**Exercise input**.
━━━━━━━━━━━━━━━━━━━━
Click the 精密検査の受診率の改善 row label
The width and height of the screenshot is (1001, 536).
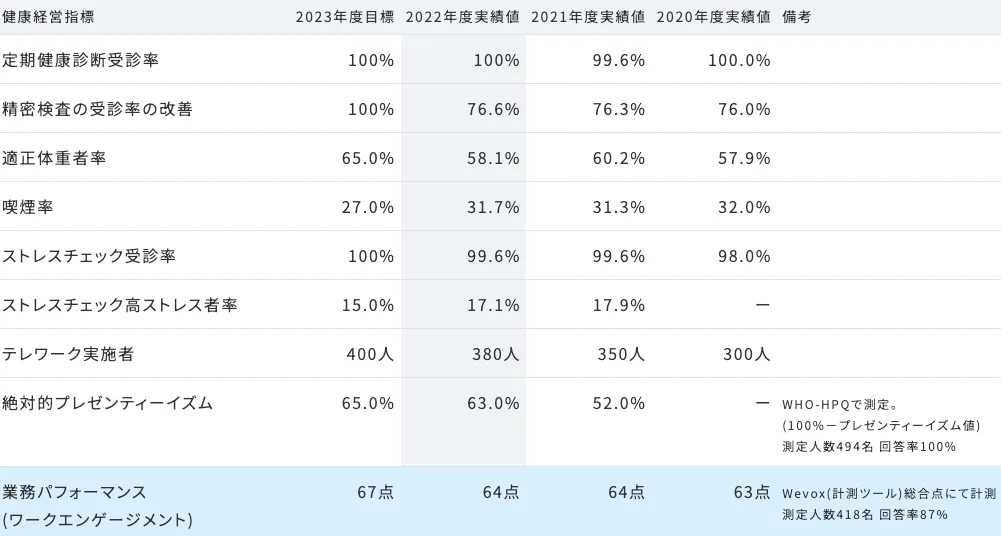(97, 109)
━━━━━━━━━━━━━━━━━━━━
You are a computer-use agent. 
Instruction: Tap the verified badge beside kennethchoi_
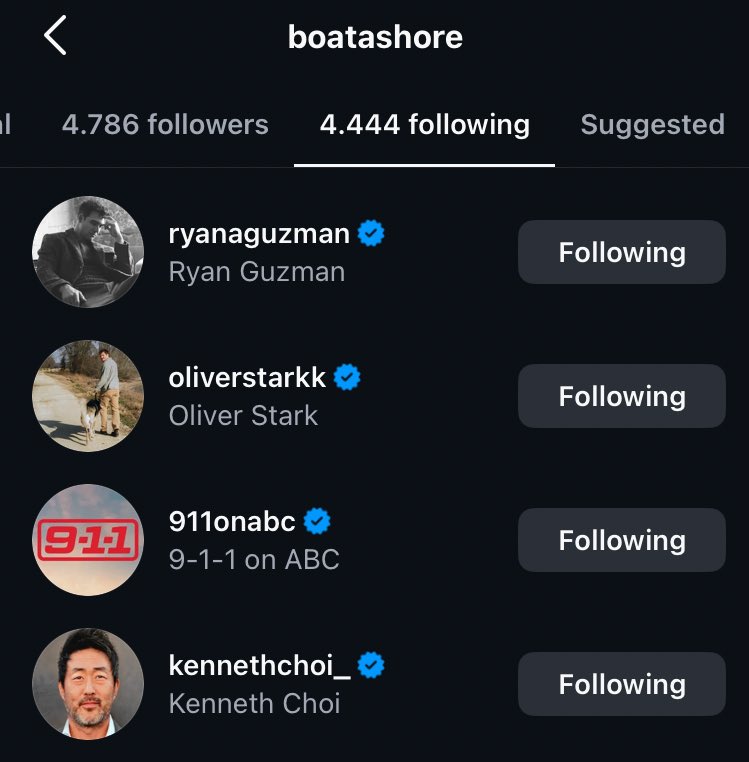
━━━━━━━━━━━━━━━━━━━━
**Problem statement**. Set down precisely the lines above between the line holding "You are a computer-use agent." and the line holding "Instruction: Tap the", inclusive, and nothing beyond them.

**Response for this exercise**.
You are a computer-use agent. 
Instruction: Tap the verified badge beside kennethchoi_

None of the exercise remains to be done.